A distribuição apresentada serve como um diagnóstico da estrutura natural do dataset. Se as barras apresentarem alturas semelhantes, o algoritmo encontrou grupos com densidades comparáveis; caso contrário, a disparidade revela que determinados perfis musicais são muito mais frequentes que outros na amostra analisada. Segundo Faceli et al. (2011), essa verificação é uma etapa crítica pós-processamento, garantindo que nenhum perfil gerado seja estatisticamente irrelevante para a tomada de decisão.

Fonte: Autoria própria.

Fonte: Autoria própria.
Antes de encerrarmos, mais um disclaimer: este código não foi construído pensando em ser otimizado, em ser um modelo de agrupamento altamente eficiente ou aplicar determinada boa prática de programação. É bem possível que você encontre pontos que podem ser melhorados no código e, neste caso, recomendamos que pratique aplicando-os para melhorar o modelo e algoritmo como um todo.
Considerações finais
A técnica de agrupamento (clustering) constitui uma ferramenta importante na Ciência de Dados para a descoberta de conhecimento em bases não rotuladas. Ao permitir a identificação de estruturas naturais e a redução da complexidade dos dados, a técnica oferece uma base sólida para análises exploratórias profundas, transformando dados brutos em informações organizadas.

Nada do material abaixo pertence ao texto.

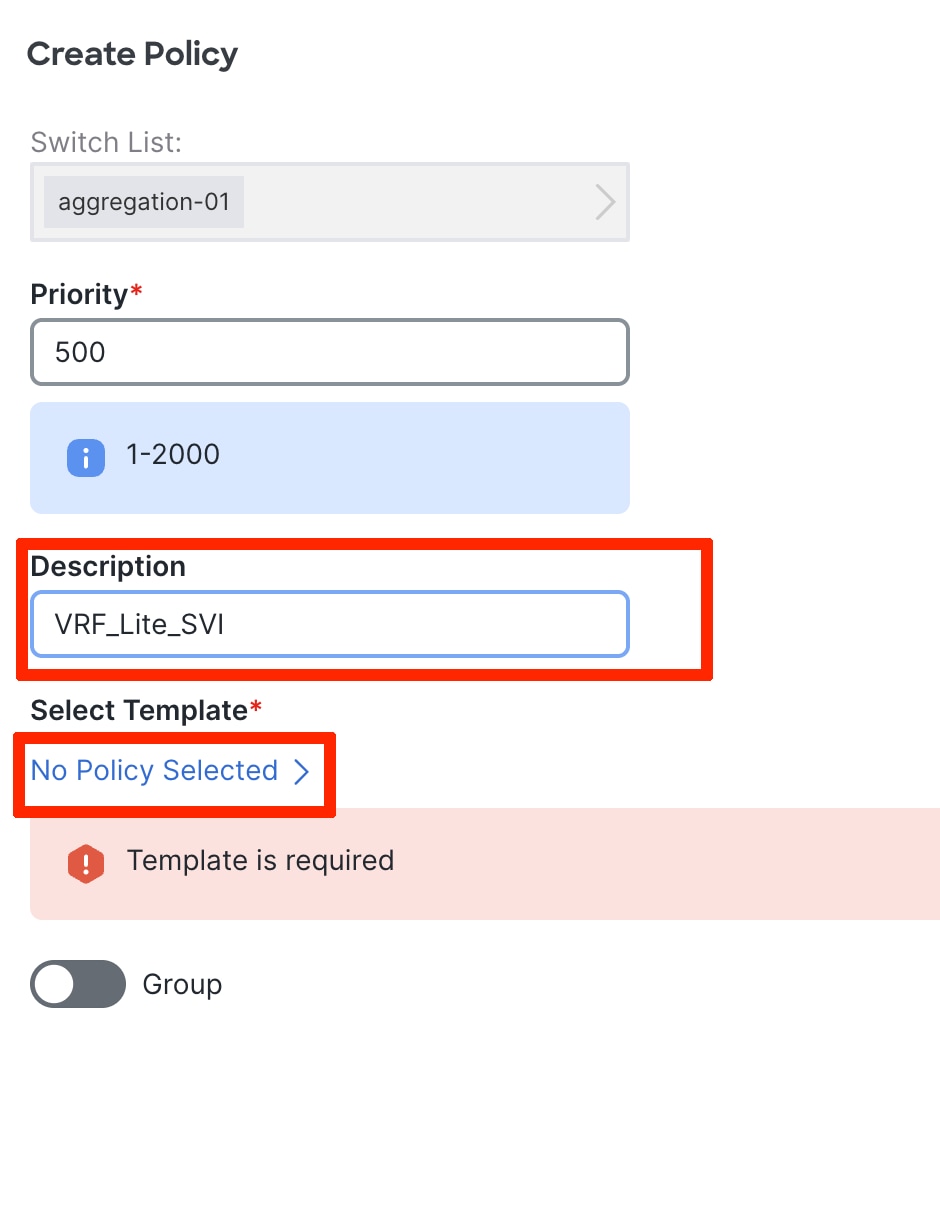Click inside the Description field showing VRF_Lite_SVI

coord(330,624)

Portanto, conforme você avançar em seus estudos, a compreensão profunda desses algoritmos e de seus fundamentos estatísticos será importante para enfrentar os desafios cada vez mais complexos do mercado atual.
Obrigado pela leitura e bons estudos.
Referências
ANDERBERG, M. R. Cluster Analysis for Applications. New York: Academic Press, 1973.

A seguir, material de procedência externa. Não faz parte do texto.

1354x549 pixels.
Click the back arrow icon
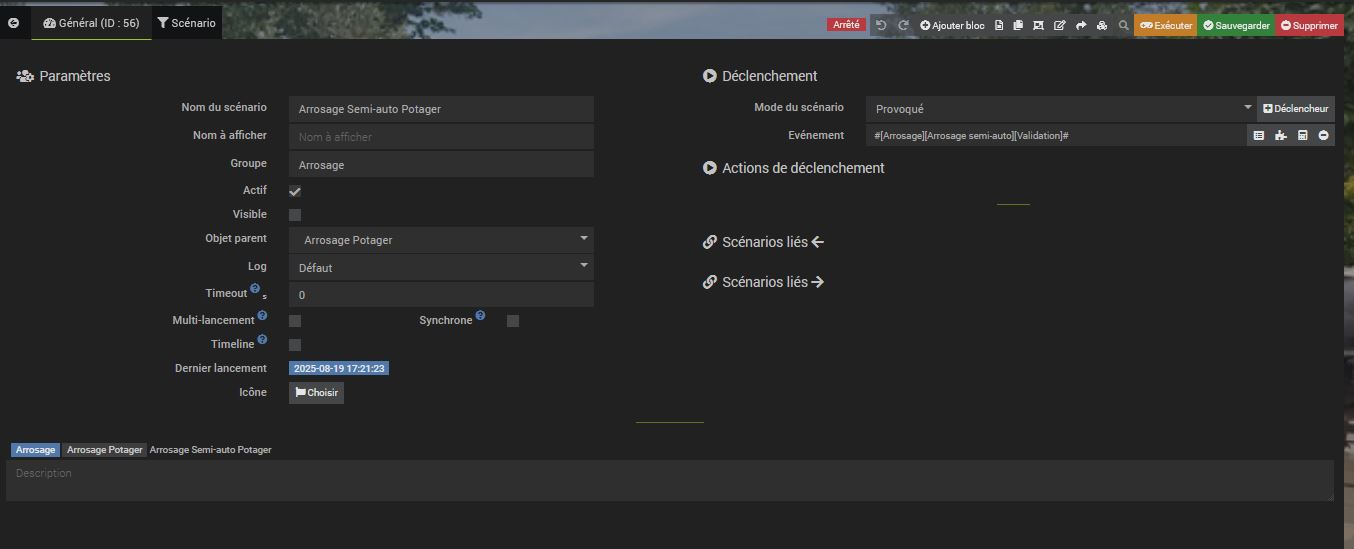click(x=13, y=23)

FACELI, K. et al. Inteligência Artificial: Uma Abordagem de Aprendizado de Máquina. Rio de Janeiro: LTC, 2011.
HAN, J.; KAMBER, M.; PEI, J. Data Mining: Concepts and Techniques. 3. ed. Waltham: Morgan Kaufmann, 2012.
HARTIGAN, J. A. Clustering Algorithms. New York: John Wiley & Sons, 1975.
JAIN, A. K.; MURTY, M. N.; FLYNN, P. J. Data clustering: a review. ACM Computing Surveys, New York, v. 31, n. 3, p. 264-323, set. 1999.
MACQUEEN, J. B. Some methods for classification and analysis of multivariate observations. Proceedings of the Fifth Berkeley Symposium on Mathematical Statistics and Probability, v. 1, p. 281-297, 1967.
PROVOST, F.; FAWCETT, T. Data Science for Business: What You Need to Know about Data Mining and Data-Analytic Thinking. Sebastopol: O’Reilly Media, 2013.
SOKAL, R. R.; SNEATH, P. H. A. Principles of Numerical Taxonomy. San Francisco: W. H. Freeman, 1963.
WILKE, C. O. Fundamentals of Data Visualization: A Primer on Making Informative and Compelling Figures. Sebastopol: O’Reilly Media, 2019.